____ Data to examine

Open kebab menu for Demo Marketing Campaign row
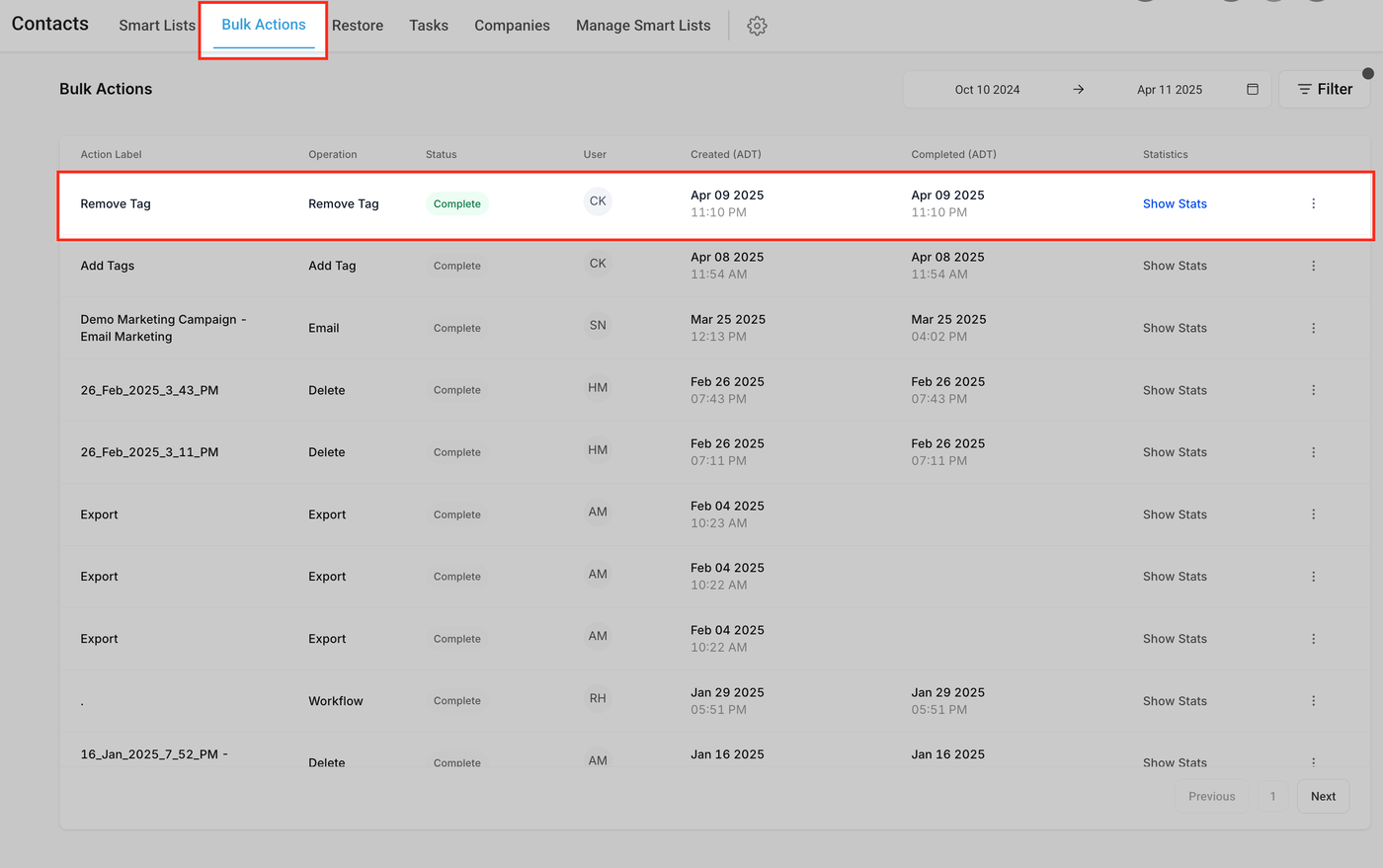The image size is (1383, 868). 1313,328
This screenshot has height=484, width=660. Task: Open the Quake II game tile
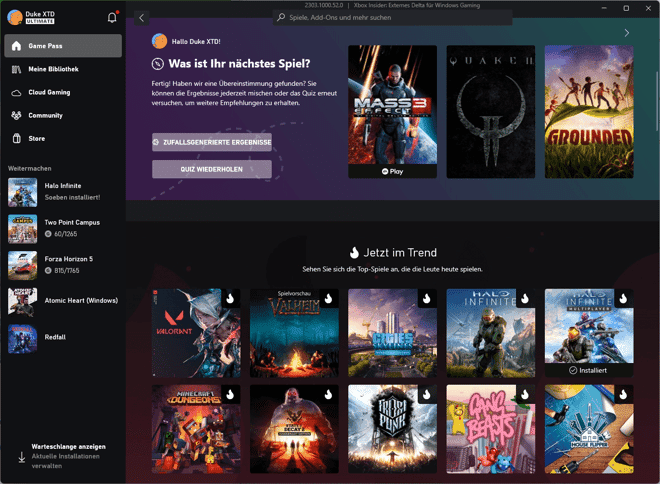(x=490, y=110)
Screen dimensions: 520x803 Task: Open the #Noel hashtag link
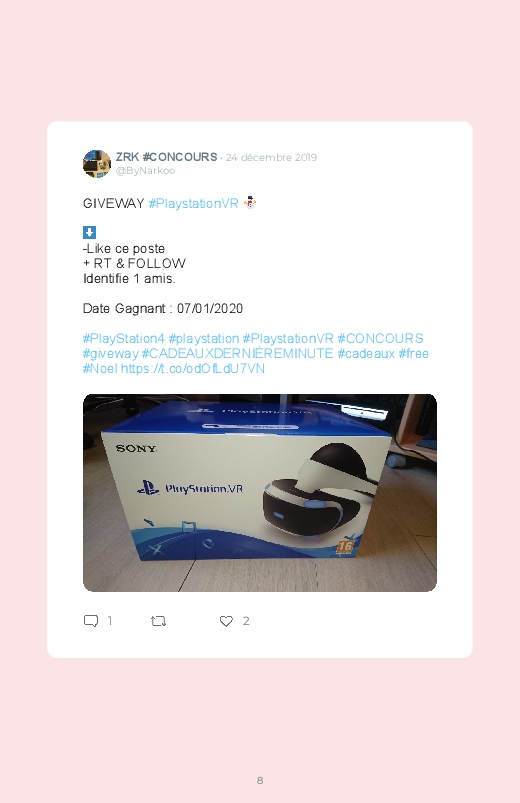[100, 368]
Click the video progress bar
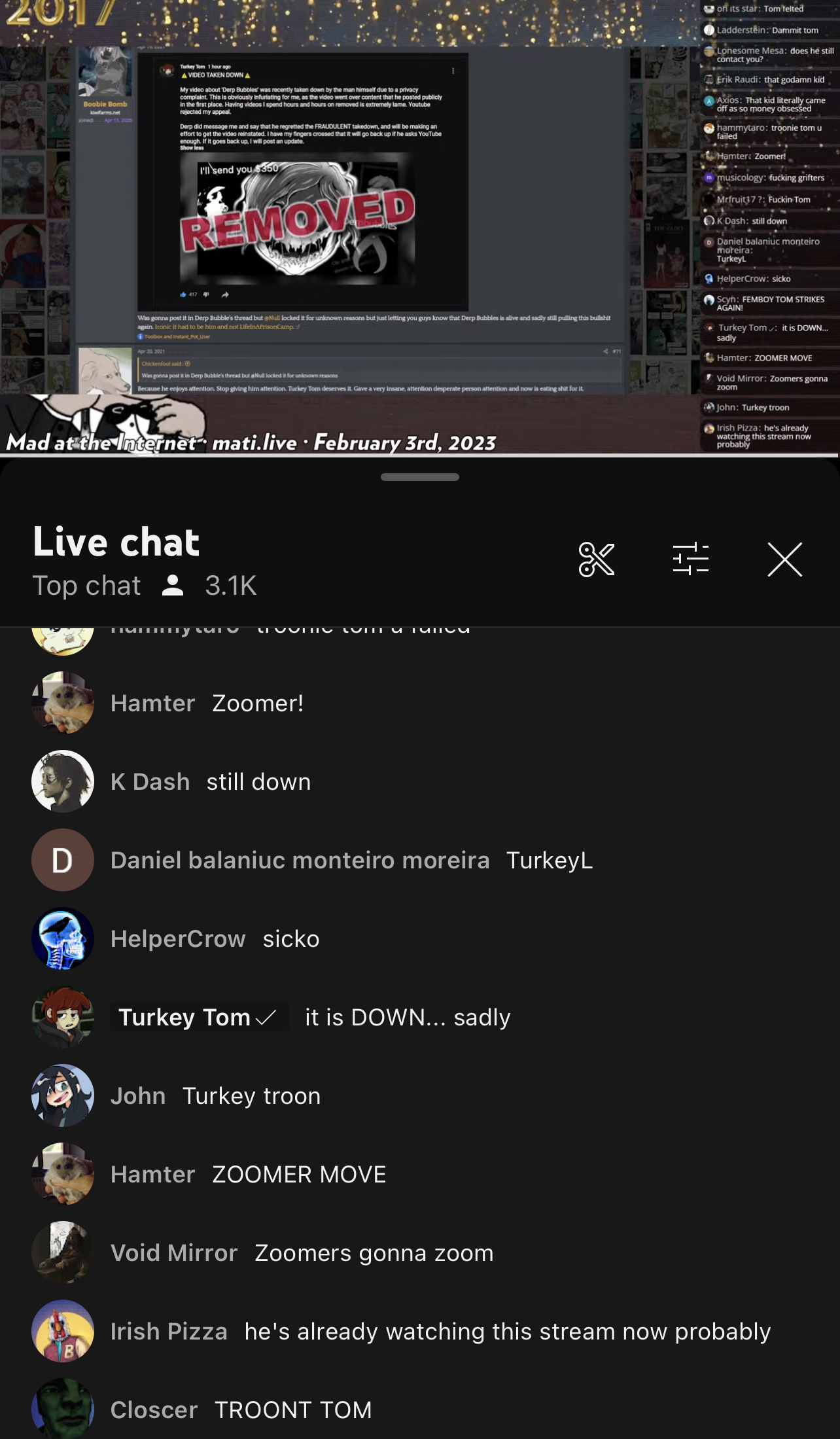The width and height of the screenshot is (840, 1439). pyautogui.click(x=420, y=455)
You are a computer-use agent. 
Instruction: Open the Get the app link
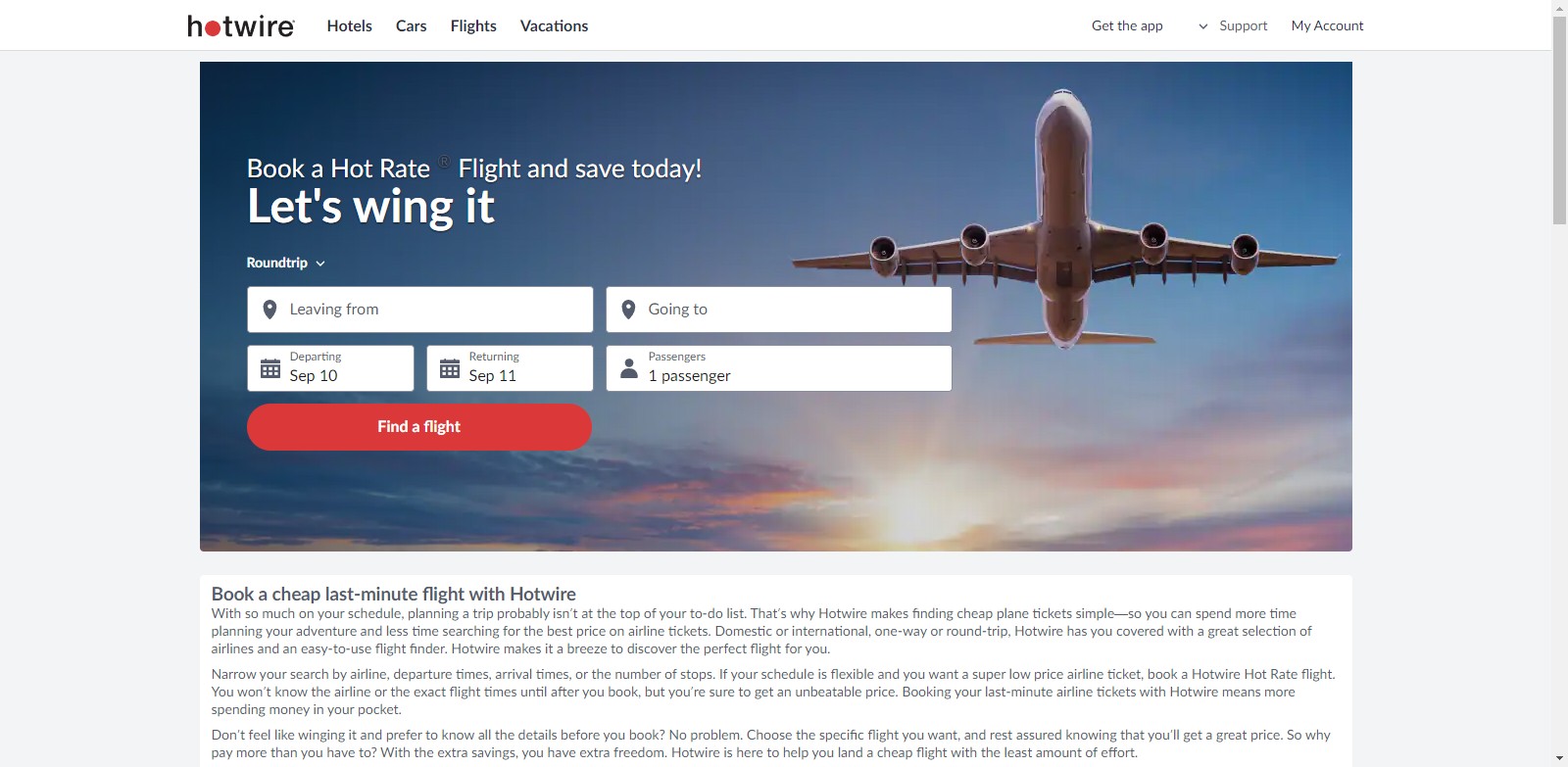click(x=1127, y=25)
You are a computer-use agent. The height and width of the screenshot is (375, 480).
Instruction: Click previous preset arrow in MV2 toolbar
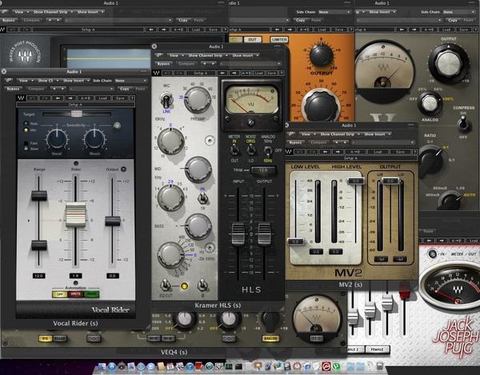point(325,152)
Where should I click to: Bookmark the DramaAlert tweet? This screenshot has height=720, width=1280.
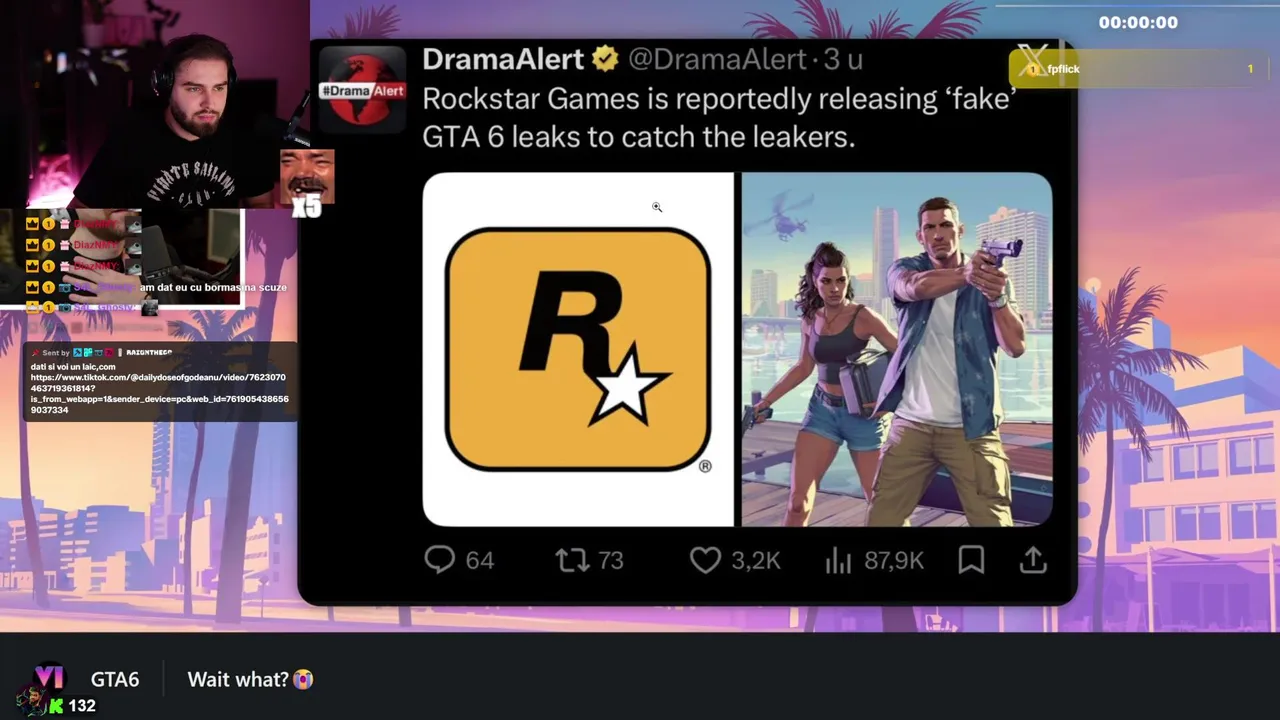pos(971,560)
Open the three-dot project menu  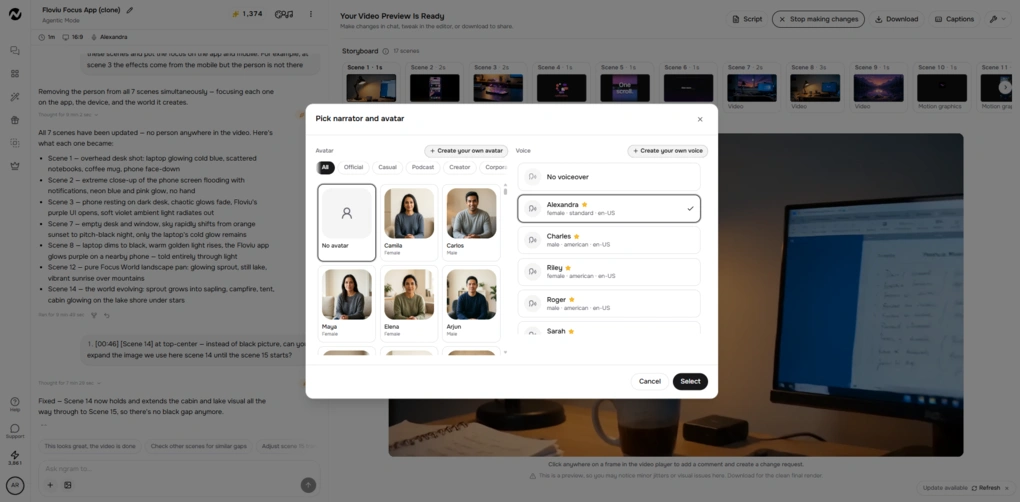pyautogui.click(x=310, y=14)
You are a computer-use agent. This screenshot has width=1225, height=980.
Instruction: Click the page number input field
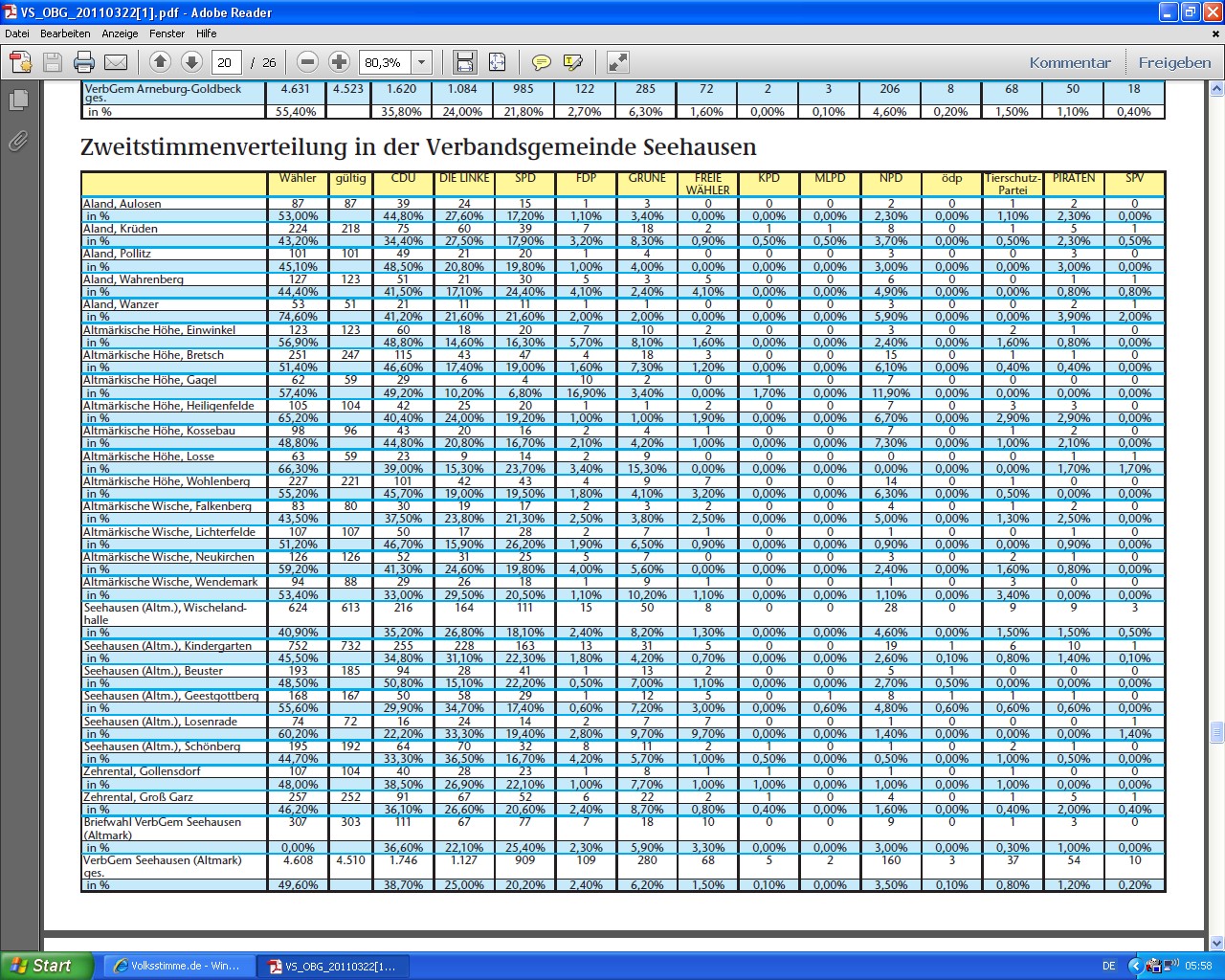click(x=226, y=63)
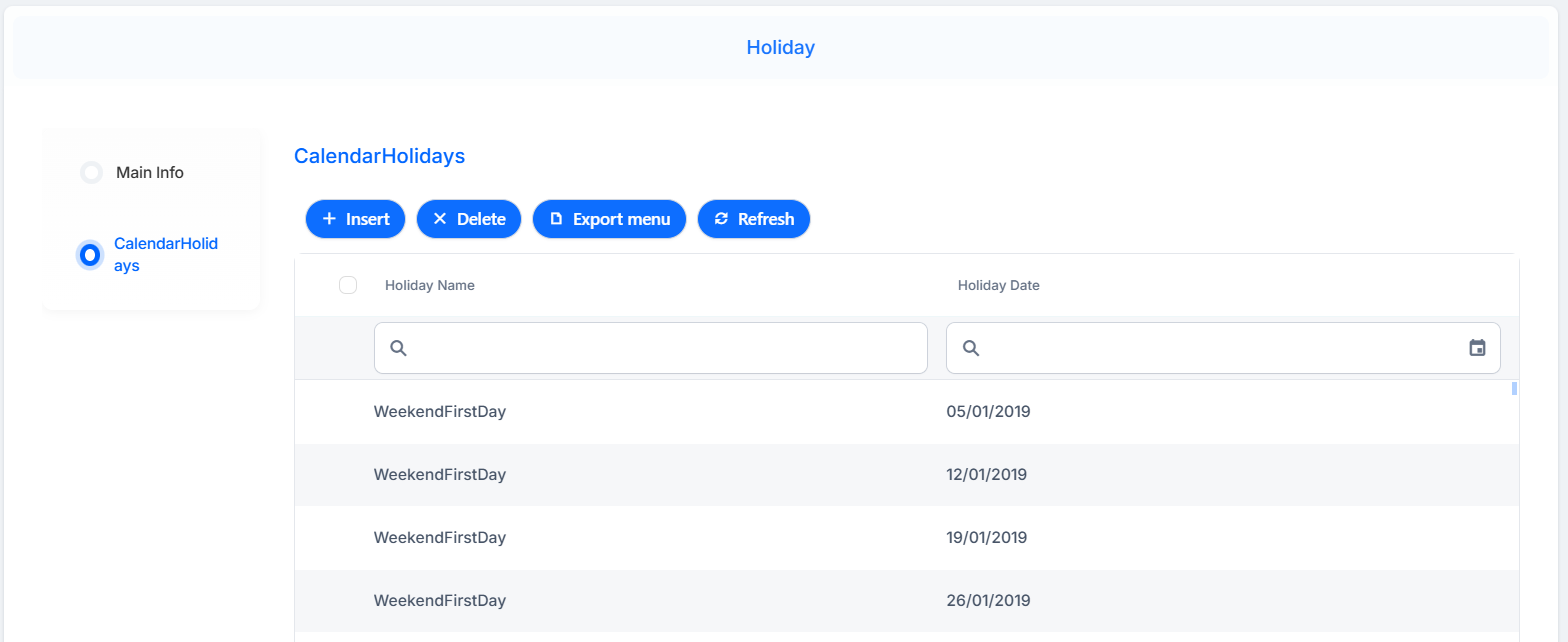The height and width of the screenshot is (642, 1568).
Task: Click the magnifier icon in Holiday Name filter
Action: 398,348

________

- Activity
Using the entries above, say how many lines include the word "agent", with no other output.

- Task response
3